EXERCISE DESCRIPTION: What is needed here is an exact repetition of the records below, beginning at the line that has "Nu finns protokollet" and stopping after the line that has "Droppskydd / kepsar".

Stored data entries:
*-*-*

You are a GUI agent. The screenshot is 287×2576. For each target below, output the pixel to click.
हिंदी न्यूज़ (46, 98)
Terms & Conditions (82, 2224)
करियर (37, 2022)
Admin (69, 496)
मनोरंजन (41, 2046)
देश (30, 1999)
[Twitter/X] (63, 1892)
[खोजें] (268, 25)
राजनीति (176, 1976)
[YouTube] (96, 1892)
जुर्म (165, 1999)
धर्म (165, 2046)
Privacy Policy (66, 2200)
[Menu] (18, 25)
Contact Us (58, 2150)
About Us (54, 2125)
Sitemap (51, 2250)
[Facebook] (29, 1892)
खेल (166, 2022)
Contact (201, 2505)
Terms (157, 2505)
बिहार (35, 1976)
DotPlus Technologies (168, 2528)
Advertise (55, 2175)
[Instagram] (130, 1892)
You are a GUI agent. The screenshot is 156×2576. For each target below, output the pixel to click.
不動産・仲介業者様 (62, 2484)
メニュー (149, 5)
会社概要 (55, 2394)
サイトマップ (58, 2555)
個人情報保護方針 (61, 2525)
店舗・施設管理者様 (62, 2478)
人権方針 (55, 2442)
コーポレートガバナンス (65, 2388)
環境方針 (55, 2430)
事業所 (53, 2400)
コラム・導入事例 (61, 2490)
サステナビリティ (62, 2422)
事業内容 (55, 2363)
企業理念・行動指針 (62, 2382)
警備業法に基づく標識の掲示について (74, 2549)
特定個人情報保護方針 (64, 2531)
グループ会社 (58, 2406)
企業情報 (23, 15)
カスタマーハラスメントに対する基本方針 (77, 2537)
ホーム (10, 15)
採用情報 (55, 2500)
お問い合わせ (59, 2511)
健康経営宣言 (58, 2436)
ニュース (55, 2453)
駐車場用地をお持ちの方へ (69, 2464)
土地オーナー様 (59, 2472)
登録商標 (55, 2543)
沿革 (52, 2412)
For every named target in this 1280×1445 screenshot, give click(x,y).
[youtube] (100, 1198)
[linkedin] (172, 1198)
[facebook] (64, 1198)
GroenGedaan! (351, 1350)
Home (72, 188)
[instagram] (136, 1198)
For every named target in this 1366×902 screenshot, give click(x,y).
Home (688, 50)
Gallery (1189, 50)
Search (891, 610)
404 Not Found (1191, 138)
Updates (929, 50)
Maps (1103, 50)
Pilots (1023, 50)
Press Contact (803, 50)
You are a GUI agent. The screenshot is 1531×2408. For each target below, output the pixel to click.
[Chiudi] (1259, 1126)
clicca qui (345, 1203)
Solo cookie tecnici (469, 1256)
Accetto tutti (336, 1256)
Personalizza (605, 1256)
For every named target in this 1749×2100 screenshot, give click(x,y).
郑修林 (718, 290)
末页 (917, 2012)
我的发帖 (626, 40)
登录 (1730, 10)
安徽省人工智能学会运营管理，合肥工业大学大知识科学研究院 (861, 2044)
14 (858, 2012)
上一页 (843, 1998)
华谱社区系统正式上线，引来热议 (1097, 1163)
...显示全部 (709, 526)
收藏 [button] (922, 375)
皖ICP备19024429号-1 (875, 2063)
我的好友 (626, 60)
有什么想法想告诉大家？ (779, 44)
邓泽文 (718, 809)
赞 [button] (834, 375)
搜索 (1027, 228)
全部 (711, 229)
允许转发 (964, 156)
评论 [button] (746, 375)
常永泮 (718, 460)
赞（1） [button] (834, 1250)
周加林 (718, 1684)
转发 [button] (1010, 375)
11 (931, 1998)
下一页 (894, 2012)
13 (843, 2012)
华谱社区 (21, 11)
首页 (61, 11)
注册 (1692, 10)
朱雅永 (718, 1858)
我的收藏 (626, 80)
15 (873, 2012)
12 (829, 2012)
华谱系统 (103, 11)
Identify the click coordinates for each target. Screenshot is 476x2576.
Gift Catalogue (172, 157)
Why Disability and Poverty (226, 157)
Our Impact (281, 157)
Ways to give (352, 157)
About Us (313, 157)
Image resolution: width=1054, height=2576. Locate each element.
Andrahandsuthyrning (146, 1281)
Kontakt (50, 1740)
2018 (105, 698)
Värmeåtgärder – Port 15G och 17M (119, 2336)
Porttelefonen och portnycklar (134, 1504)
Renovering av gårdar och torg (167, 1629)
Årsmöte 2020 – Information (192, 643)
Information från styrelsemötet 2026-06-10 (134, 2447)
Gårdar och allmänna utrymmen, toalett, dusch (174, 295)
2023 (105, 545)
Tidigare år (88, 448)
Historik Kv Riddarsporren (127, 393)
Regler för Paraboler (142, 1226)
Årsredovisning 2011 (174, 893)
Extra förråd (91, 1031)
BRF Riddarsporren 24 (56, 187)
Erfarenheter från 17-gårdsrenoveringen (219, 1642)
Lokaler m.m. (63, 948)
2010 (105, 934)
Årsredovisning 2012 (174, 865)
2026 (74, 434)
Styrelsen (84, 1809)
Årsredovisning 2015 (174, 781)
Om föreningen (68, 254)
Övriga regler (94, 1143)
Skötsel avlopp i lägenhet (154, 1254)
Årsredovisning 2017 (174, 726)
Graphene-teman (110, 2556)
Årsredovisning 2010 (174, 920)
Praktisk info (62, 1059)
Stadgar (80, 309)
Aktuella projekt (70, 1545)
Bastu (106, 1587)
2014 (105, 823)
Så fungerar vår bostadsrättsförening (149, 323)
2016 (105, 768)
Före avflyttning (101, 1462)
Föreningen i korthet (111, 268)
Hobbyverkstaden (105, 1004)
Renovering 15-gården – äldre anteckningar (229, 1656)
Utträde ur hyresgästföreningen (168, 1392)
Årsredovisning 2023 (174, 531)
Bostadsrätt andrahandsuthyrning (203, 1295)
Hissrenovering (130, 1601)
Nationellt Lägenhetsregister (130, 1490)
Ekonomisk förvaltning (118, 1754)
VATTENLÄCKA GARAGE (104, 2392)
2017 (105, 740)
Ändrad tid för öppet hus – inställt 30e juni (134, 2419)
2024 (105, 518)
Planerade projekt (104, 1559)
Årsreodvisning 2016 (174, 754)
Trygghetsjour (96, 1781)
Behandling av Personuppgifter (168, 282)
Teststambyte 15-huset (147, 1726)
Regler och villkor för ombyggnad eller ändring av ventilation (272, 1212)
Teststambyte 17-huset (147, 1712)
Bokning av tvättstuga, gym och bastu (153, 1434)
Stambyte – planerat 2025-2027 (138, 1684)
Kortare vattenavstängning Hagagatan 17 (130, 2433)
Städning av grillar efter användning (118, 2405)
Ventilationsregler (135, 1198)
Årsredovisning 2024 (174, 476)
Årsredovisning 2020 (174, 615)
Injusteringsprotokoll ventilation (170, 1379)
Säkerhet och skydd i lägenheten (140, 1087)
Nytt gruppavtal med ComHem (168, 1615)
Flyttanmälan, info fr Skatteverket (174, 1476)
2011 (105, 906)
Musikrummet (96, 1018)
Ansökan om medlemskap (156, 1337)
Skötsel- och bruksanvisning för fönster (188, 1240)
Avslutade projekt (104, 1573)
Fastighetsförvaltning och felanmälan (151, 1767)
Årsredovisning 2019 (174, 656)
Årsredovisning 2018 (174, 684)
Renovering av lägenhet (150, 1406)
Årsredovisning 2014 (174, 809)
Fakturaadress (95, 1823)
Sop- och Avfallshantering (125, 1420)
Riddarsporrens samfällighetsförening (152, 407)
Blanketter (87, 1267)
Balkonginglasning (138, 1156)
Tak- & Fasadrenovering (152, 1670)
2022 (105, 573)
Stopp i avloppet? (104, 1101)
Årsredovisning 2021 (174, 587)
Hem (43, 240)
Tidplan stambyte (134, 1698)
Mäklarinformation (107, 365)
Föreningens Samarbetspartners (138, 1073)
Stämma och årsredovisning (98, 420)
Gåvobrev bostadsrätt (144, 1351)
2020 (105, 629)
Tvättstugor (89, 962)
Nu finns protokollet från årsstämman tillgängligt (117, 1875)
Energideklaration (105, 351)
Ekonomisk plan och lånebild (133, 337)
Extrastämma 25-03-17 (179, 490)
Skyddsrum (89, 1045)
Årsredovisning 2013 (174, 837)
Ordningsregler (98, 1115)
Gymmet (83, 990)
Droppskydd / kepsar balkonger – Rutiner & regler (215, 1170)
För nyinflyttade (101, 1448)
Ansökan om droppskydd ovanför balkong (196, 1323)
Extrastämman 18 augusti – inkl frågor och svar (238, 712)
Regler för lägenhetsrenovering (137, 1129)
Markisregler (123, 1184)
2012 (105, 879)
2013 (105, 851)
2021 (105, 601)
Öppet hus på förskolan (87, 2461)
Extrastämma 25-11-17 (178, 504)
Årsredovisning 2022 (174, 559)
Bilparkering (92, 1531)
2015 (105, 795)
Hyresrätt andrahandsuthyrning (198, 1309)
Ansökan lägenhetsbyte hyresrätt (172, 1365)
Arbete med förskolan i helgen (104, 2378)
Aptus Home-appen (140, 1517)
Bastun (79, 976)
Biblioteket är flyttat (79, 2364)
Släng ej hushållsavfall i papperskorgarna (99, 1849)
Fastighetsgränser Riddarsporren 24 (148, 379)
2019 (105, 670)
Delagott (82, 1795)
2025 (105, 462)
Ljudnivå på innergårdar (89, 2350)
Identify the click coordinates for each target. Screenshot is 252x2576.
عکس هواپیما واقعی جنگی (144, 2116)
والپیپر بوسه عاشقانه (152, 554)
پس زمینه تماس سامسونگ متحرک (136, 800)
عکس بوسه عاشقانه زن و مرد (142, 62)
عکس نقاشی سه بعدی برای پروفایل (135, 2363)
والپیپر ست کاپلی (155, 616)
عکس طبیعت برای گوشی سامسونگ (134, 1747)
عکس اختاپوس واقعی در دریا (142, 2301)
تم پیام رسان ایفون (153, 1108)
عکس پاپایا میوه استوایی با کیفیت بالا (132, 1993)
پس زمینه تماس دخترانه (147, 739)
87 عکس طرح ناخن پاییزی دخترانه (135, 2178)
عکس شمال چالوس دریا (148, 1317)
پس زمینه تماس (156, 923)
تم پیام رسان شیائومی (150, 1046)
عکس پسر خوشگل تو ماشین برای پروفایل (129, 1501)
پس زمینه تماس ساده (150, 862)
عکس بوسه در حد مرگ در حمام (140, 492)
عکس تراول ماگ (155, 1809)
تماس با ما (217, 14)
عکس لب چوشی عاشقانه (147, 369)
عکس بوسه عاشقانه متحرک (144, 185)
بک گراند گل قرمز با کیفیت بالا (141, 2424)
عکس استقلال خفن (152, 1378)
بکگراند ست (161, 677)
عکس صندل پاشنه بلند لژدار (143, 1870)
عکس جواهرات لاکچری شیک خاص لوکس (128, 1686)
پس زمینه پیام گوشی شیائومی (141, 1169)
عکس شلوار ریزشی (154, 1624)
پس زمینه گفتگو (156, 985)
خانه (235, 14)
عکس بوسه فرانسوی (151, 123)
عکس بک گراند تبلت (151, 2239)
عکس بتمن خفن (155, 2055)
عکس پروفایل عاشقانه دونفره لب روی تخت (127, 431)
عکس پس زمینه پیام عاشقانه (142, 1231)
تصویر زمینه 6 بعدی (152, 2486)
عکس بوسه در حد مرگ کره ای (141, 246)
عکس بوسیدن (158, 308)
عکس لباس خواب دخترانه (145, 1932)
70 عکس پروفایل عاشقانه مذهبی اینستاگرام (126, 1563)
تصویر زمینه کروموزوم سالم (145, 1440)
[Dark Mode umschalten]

*-*-*

EXERCISE SOLUTION:
Nu finns protokollet från årsstämman tillgängligt (117, 1875)
Energideklaration (105, 351)
Ekonomisk plan och lånebild (133, 337)
Extrastämma 25-03-17 (179, 490)
Skyddsrum (89, 1045)
Årsredovisning 2013 (174, 837)
Ordningsregler (98, 1115)
Gymmet (83, 990)
Droppskydd / kepsar balkonger – Rutiner & regler (215, 1170)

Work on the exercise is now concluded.